Look through the data below and, wherever a line carries the word "حضرت", please copy that line.
*** Listed entries ***
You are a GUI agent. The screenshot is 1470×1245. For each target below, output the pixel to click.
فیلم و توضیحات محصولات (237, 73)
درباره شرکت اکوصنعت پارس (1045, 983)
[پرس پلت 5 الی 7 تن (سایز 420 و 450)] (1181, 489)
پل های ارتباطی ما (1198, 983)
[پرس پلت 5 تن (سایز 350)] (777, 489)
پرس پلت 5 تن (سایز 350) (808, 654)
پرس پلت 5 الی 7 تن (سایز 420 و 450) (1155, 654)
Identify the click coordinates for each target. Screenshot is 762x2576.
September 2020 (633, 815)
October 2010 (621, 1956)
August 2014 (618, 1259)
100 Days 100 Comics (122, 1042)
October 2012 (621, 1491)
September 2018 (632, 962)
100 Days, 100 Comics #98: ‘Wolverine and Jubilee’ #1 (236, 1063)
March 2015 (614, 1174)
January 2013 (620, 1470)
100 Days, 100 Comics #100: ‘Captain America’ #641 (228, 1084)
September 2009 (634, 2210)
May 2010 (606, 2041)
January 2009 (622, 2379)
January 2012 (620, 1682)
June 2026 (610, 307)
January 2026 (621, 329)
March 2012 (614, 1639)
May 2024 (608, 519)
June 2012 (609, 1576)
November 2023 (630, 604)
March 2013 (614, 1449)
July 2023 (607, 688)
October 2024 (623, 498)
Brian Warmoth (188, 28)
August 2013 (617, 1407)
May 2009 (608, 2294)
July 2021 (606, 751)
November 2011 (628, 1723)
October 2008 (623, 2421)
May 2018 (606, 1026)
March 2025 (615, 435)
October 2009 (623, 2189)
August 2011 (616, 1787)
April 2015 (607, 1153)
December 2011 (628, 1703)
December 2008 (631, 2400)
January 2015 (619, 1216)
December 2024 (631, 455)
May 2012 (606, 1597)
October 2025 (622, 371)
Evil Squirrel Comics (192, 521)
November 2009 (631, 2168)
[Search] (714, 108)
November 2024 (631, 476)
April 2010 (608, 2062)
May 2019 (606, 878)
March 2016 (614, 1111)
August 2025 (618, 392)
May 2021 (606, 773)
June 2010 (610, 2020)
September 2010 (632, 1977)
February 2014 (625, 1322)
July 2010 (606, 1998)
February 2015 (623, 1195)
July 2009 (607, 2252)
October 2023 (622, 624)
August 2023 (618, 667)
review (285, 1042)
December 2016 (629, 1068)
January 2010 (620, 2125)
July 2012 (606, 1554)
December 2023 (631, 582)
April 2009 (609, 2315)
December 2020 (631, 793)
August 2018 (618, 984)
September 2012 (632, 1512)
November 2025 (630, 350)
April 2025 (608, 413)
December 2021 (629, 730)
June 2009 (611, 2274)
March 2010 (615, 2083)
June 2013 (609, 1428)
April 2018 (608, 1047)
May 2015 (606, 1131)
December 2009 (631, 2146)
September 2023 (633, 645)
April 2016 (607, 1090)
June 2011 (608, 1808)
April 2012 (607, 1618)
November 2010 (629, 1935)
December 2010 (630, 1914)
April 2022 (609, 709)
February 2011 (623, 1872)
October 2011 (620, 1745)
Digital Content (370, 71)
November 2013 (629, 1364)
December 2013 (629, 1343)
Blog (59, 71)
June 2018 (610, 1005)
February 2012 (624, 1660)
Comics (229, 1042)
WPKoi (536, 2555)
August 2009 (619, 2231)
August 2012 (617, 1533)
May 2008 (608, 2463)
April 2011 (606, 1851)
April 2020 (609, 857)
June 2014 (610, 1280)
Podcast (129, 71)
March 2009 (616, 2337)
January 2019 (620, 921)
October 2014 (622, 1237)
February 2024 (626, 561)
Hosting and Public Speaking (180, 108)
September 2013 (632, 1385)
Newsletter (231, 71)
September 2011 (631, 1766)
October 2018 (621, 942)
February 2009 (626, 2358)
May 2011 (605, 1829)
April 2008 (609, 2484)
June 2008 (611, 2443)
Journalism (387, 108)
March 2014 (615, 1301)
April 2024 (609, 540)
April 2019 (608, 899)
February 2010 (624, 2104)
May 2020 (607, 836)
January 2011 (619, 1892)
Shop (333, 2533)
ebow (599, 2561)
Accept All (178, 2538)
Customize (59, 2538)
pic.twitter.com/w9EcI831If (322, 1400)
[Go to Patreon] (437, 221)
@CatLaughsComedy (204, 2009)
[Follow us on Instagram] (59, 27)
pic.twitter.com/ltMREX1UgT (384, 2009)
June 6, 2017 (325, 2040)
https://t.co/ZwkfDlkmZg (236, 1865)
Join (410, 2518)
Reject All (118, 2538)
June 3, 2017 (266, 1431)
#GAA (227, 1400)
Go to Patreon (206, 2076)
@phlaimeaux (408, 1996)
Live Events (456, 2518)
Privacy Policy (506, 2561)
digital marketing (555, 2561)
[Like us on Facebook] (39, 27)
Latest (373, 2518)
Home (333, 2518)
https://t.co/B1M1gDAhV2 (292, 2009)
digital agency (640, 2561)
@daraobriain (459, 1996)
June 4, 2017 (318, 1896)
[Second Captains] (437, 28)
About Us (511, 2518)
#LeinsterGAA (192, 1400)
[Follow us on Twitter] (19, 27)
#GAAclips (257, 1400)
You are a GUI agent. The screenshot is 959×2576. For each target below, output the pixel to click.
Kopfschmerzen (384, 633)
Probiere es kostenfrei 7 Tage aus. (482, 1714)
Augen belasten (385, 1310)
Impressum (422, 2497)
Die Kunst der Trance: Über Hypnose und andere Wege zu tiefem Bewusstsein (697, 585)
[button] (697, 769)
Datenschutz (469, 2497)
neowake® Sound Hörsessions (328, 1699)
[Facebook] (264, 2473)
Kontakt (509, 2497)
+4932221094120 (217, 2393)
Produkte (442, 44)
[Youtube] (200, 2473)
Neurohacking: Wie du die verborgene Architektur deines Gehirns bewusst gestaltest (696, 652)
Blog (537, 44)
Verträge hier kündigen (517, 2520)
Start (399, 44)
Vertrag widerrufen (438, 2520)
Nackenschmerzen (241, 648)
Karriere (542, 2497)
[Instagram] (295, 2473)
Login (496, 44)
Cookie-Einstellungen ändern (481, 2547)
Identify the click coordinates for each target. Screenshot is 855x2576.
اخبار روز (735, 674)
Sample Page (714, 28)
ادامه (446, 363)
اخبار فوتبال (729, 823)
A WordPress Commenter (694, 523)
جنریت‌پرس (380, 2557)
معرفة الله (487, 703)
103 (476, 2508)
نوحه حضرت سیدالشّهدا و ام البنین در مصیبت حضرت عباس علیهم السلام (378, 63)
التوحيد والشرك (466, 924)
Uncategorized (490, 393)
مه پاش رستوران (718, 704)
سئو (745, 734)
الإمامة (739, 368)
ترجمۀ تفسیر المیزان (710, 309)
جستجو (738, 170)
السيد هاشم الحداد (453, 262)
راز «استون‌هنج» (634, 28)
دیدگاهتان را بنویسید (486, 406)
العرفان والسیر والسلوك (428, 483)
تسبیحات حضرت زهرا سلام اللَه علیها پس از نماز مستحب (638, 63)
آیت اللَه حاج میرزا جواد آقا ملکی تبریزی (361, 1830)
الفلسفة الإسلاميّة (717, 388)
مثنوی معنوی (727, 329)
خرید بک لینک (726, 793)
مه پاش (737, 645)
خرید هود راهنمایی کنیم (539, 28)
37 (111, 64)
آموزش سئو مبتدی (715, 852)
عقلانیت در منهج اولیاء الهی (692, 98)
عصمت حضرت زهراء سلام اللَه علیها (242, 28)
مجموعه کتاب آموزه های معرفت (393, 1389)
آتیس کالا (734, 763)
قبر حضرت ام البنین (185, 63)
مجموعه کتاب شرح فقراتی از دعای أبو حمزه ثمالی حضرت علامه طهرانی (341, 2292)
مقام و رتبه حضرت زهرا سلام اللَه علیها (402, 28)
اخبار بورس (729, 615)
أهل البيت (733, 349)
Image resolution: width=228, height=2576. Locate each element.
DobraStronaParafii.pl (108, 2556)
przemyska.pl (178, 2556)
***
- [Exercise solution]:
نوحه حضرت سیدالشّهدا و ام البنین در مصیبت حضرت عباس علیهم السلام (378, 63)
تسبیحات حضرت زهرا سلام اللَه علیها پس از نماز مستحب (638, 63)
عصمت حضرت زهراء سلام اللَه علیها (242, 28)
قبر حضرت ام البنین (185, 63)
مجموعه کتاب شرح فقراتی از دعای أبو حمزه ثمالی حضرت علامه طهرانی (341, 2292)
مقام و رتبه حضرت زهرا سلام اللَه علیها (402, 28)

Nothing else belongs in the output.